(AIM OF THE EXERCISE) The answer must be a single number: how many lines of the records below hold the word "will".

*** RECORDS SHOWN ***

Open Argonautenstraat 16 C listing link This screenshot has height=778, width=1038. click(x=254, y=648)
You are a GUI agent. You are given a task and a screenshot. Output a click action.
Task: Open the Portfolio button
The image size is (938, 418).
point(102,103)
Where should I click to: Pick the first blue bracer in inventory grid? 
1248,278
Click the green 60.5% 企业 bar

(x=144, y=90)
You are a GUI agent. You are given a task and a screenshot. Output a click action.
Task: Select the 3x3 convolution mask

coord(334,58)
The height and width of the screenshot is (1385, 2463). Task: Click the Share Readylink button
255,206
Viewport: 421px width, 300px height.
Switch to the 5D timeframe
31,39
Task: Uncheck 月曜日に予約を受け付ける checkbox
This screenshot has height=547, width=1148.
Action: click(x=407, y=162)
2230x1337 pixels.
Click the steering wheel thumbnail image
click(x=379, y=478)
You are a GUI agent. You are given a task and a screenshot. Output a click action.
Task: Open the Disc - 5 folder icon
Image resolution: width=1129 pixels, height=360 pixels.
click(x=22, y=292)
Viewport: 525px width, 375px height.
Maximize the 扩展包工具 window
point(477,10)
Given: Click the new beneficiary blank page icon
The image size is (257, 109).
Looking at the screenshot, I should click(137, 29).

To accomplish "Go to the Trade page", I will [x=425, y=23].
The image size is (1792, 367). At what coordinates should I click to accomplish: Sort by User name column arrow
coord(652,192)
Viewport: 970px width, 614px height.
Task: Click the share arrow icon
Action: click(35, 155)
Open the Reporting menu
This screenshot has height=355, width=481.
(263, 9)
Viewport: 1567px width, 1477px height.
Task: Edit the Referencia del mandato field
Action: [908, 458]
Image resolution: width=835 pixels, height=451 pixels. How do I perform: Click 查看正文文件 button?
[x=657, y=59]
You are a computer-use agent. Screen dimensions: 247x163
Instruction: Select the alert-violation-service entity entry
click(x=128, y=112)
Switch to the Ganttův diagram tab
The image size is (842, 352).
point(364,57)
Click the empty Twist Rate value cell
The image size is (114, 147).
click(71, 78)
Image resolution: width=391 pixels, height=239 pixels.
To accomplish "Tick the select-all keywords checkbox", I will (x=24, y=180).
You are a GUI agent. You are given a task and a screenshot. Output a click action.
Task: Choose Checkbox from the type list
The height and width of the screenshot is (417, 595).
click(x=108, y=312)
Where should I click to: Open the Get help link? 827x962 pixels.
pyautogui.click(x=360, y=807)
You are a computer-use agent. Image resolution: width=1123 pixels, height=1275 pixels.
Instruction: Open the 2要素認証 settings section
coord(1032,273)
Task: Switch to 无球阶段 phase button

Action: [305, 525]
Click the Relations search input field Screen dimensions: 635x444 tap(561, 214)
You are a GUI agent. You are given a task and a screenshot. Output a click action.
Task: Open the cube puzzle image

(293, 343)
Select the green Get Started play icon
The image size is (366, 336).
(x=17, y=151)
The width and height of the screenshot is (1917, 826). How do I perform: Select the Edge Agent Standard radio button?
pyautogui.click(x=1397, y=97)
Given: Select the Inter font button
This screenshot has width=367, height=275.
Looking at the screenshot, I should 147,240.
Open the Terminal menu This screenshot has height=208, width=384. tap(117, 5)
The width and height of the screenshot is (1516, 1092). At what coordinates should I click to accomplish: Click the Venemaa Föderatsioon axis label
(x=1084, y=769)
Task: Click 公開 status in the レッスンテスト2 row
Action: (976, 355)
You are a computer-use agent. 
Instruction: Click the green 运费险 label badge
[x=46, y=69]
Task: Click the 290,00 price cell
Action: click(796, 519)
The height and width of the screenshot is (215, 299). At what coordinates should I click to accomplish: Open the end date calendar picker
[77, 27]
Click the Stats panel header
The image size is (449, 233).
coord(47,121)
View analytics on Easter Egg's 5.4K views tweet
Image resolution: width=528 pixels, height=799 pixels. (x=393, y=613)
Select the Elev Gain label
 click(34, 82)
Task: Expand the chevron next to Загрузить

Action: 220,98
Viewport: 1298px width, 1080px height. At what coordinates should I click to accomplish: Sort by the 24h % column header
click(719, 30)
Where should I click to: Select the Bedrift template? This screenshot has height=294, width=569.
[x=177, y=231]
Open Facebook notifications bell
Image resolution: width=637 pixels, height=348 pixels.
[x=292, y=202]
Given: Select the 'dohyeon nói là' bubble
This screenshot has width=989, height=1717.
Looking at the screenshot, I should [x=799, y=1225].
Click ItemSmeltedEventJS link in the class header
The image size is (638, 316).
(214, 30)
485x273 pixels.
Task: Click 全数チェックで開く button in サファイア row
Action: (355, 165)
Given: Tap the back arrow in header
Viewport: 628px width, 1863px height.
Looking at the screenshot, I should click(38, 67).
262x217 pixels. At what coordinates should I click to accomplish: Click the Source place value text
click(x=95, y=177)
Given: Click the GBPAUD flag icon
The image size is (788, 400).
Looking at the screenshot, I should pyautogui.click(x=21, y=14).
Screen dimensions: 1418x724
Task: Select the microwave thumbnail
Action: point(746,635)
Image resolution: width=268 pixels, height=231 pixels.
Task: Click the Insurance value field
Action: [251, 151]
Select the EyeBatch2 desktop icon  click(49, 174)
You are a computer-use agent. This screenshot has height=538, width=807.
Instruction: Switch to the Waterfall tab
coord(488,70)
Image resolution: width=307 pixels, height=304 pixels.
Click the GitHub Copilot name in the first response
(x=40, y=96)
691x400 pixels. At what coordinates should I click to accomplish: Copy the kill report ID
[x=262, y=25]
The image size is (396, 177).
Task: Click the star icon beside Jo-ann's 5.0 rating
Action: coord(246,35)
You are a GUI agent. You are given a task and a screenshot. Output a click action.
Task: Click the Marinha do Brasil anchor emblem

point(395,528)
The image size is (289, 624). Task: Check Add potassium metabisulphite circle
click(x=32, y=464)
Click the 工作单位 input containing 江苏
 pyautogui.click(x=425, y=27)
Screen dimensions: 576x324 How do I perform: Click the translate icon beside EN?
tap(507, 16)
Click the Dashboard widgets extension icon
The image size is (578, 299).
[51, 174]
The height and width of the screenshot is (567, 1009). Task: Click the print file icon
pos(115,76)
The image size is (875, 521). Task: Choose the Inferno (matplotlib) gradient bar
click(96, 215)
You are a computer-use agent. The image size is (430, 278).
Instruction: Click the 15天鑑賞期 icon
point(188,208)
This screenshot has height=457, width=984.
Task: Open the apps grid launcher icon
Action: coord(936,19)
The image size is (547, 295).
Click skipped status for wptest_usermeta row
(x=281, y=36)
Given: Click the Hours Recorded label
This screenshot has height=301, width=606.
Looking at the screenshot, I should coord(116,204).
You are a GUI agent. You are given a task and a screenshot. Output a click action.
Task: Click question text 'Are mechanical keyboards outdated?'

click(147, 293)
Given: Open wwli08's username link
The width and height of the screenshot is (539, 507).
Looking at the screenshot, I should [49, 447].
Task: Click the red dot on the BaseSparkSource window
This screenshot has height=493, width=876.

*** End of RECORDS SHOWN ***

(EXPECTED ANSWER) 2